--- Start ---
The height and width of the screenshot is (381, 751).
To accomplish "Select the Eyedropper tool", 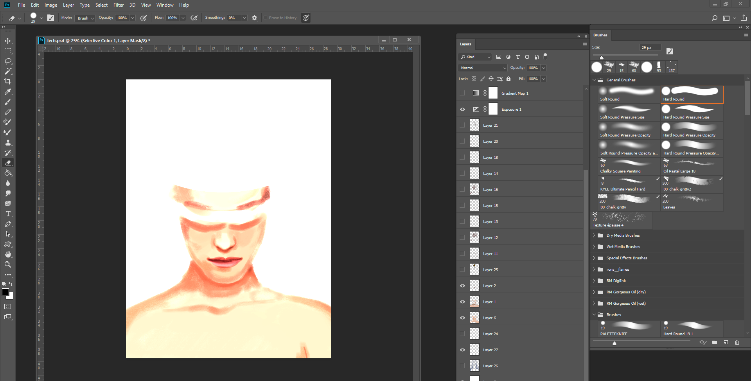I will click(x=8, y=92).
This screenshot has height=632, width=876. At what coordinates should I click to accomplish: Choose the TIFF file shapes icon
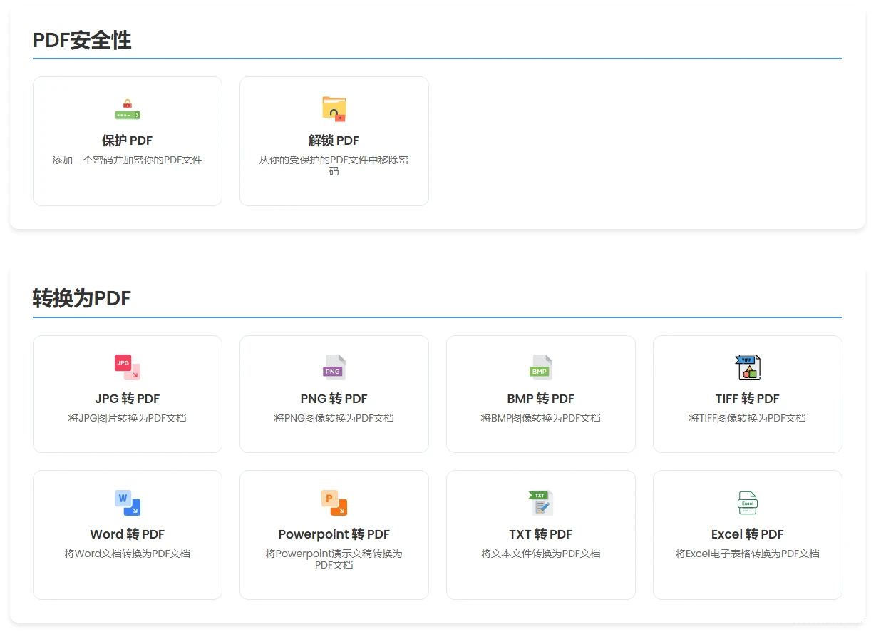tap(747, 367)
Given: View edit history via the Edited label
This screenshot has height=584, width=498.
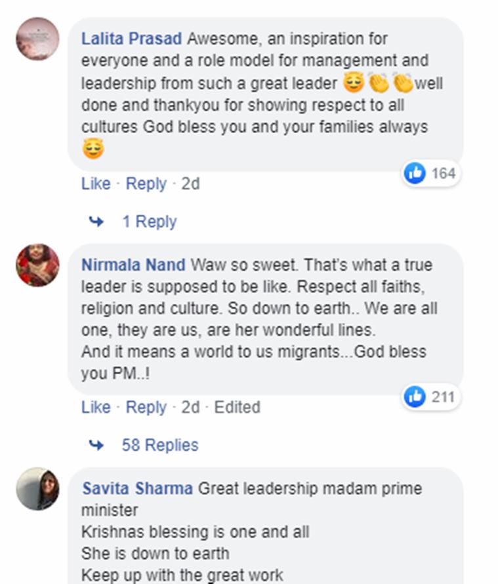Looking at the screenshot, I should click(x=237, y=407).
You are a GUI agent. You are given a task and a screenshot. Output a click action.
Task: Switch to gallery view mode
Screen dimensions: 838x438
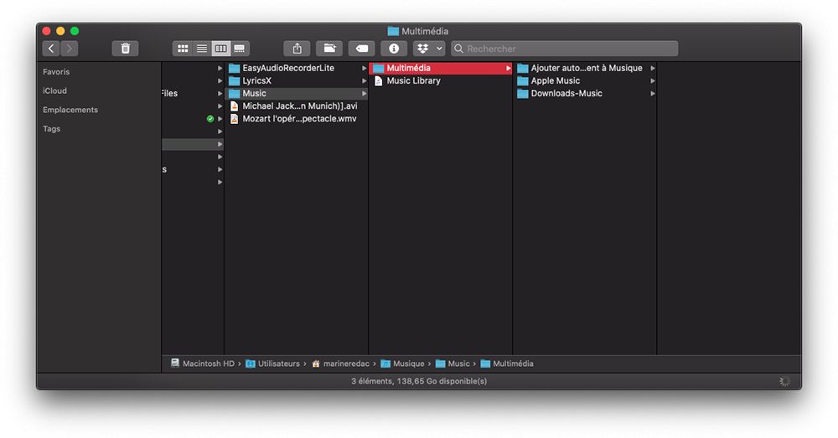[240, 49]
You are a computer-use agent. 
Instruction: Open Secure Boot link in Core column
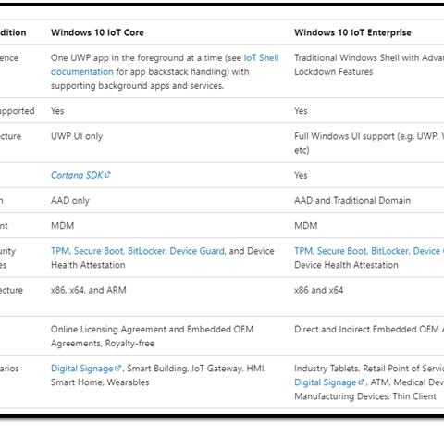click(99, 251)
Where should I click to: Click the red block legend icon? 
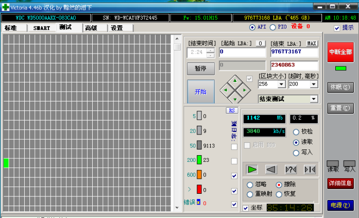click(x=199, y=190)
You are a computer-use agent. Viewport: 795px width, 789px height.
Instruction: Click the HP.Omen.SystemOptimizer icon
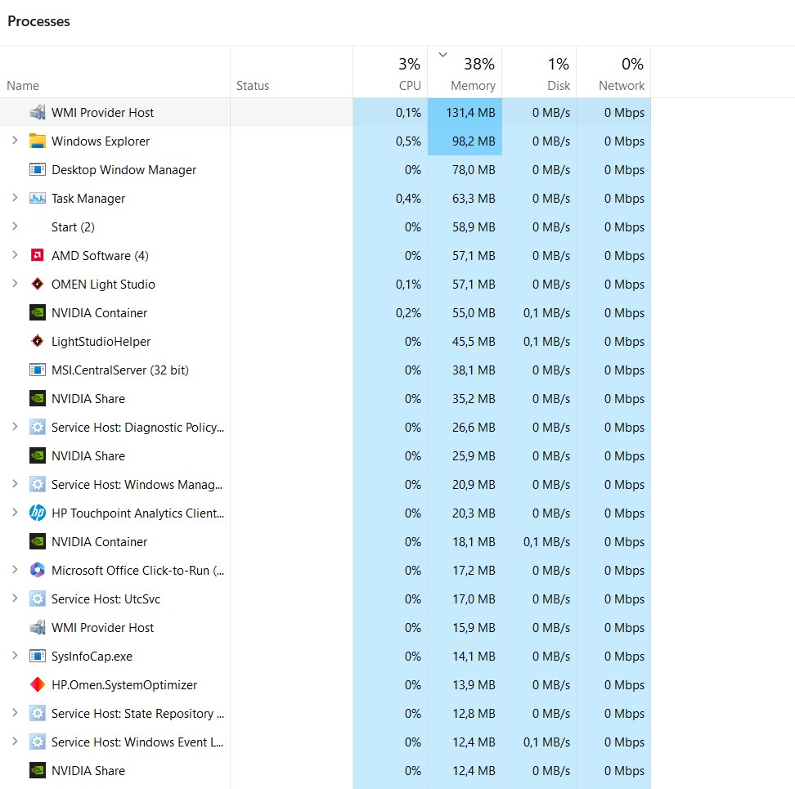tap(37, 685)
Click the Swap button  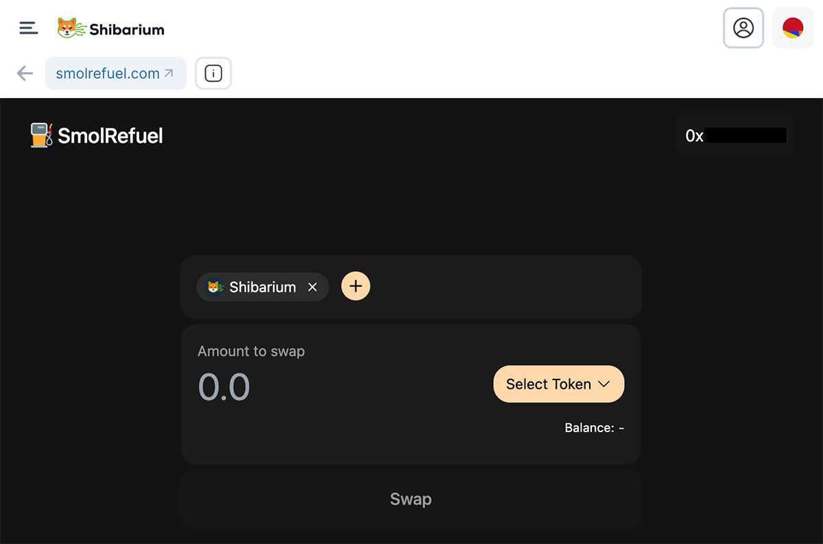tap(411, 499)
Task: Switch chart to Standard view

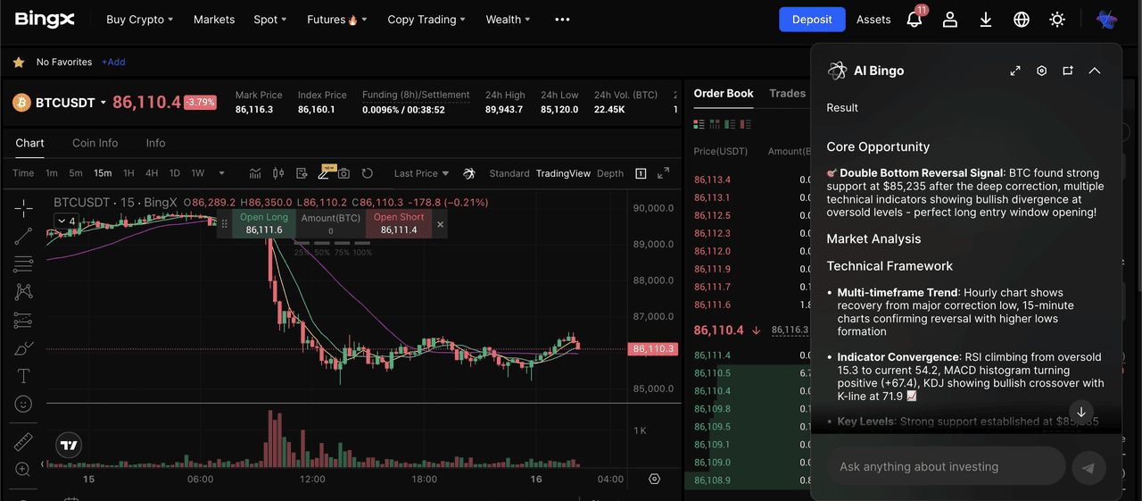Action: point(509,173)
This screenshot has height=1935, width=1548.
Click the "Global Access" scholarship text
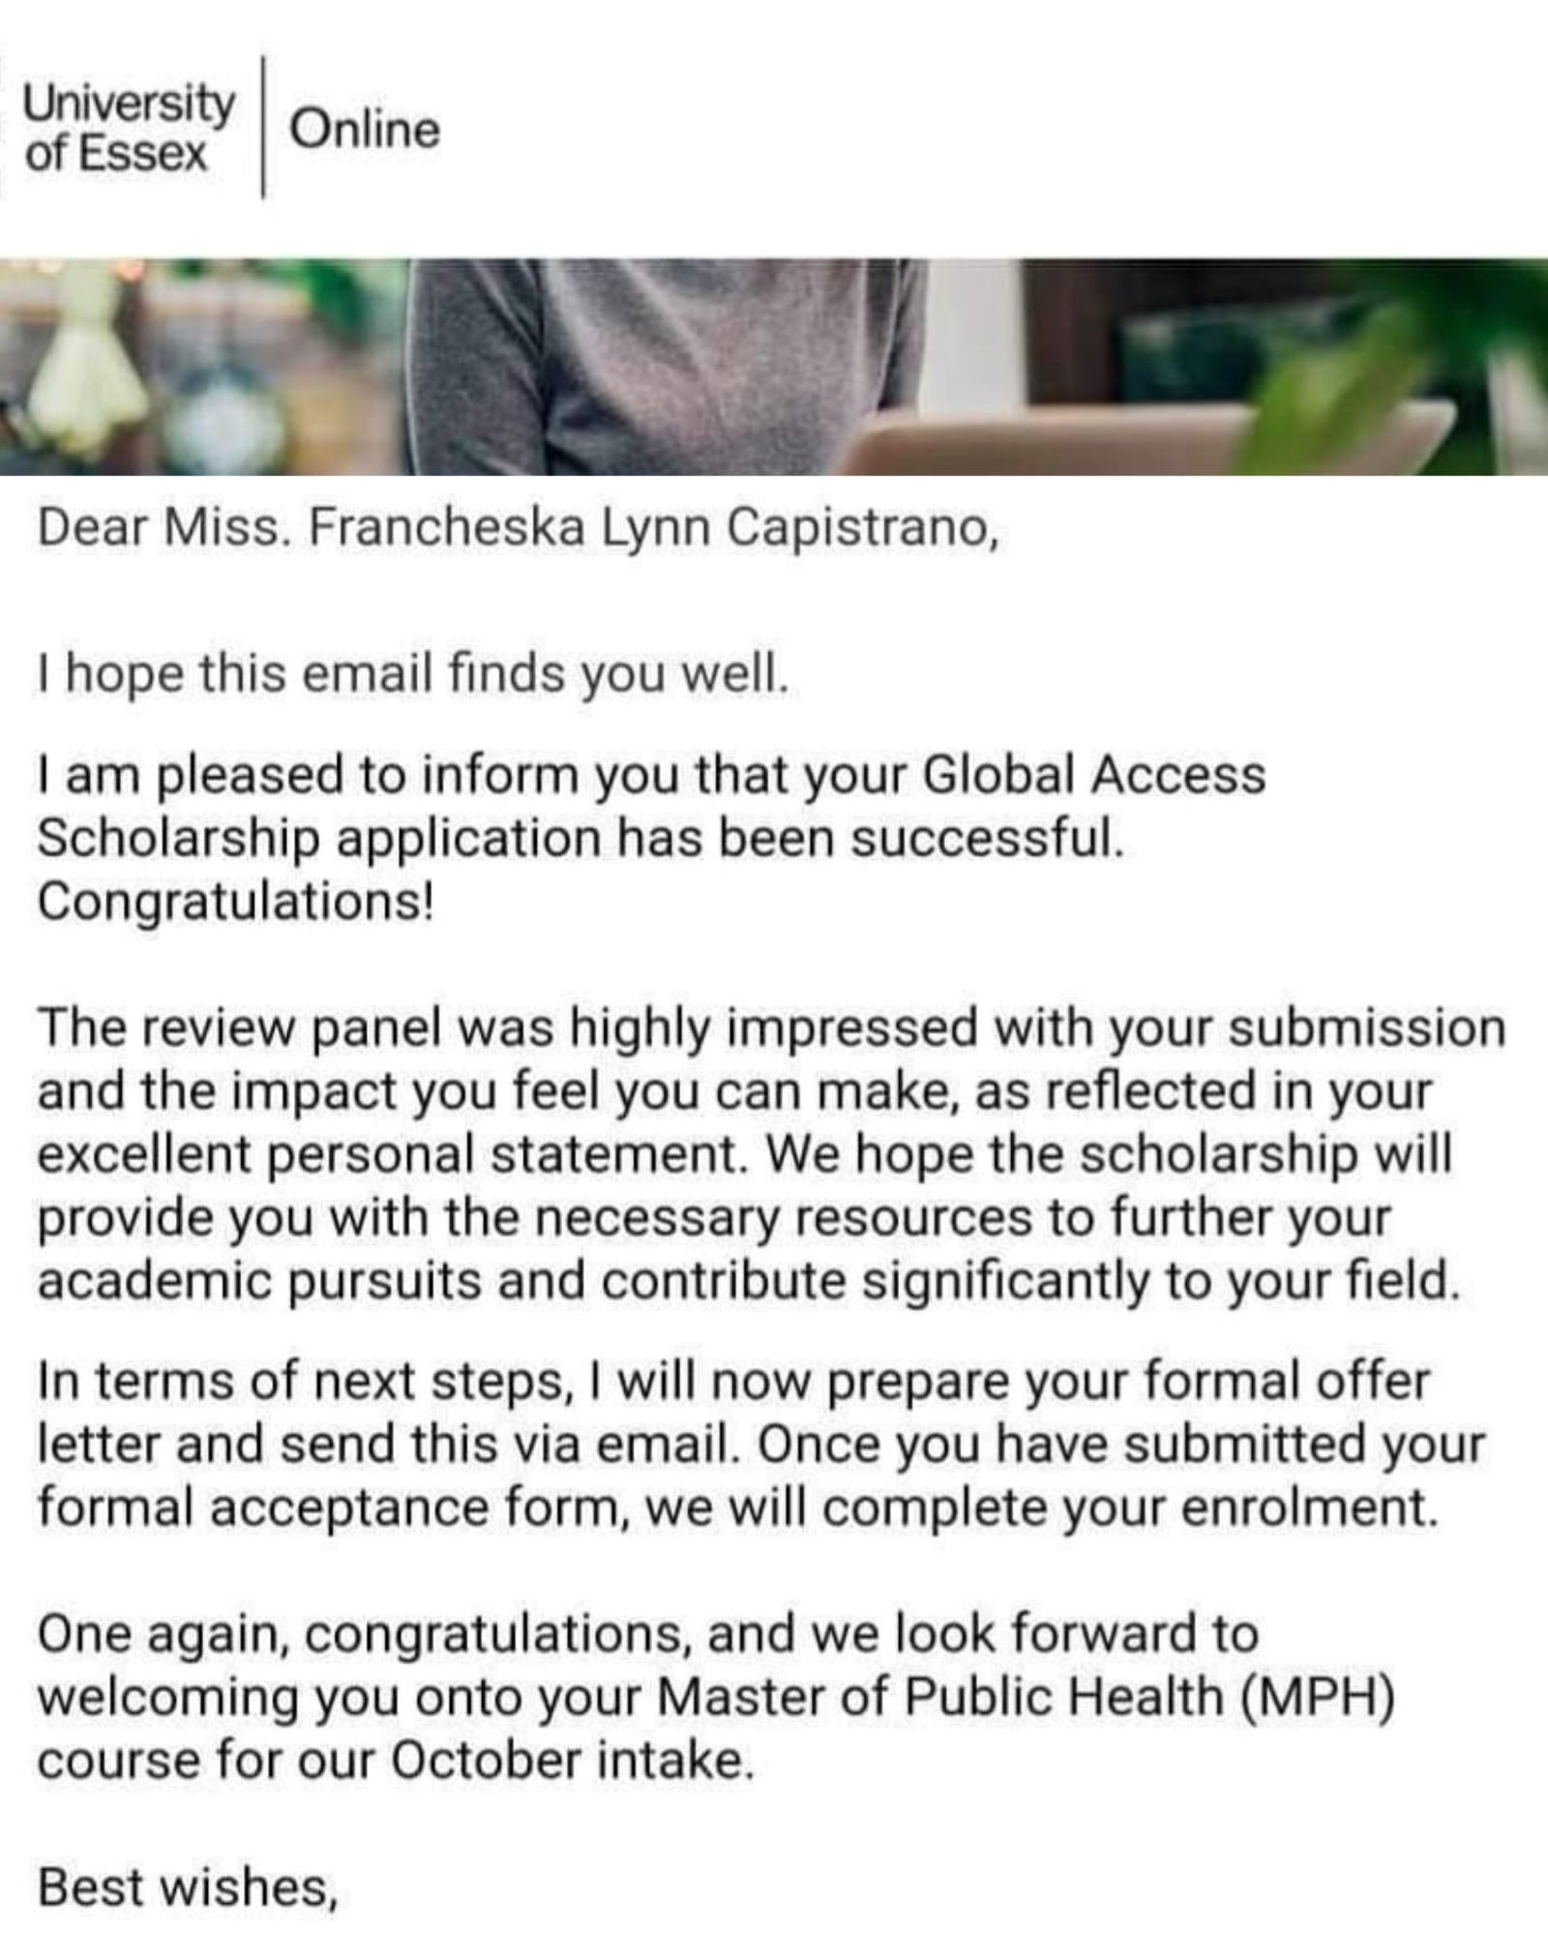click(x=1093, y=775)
--- End ---
▶ [What to do]: Return every line of the records above that contains the word "width".

▶ [Task response]:
The height and width of the screenshot is (381, 751).
This screenshot has height=632, width=876. At what coordinates should I click to accomplish: Choose the TIFF file shapes icon
This screenshot has height=584, width=498.
You are a computer-use agent. Viewport: 795px width, 789px height.
This screenshot has height=1935, width=1548.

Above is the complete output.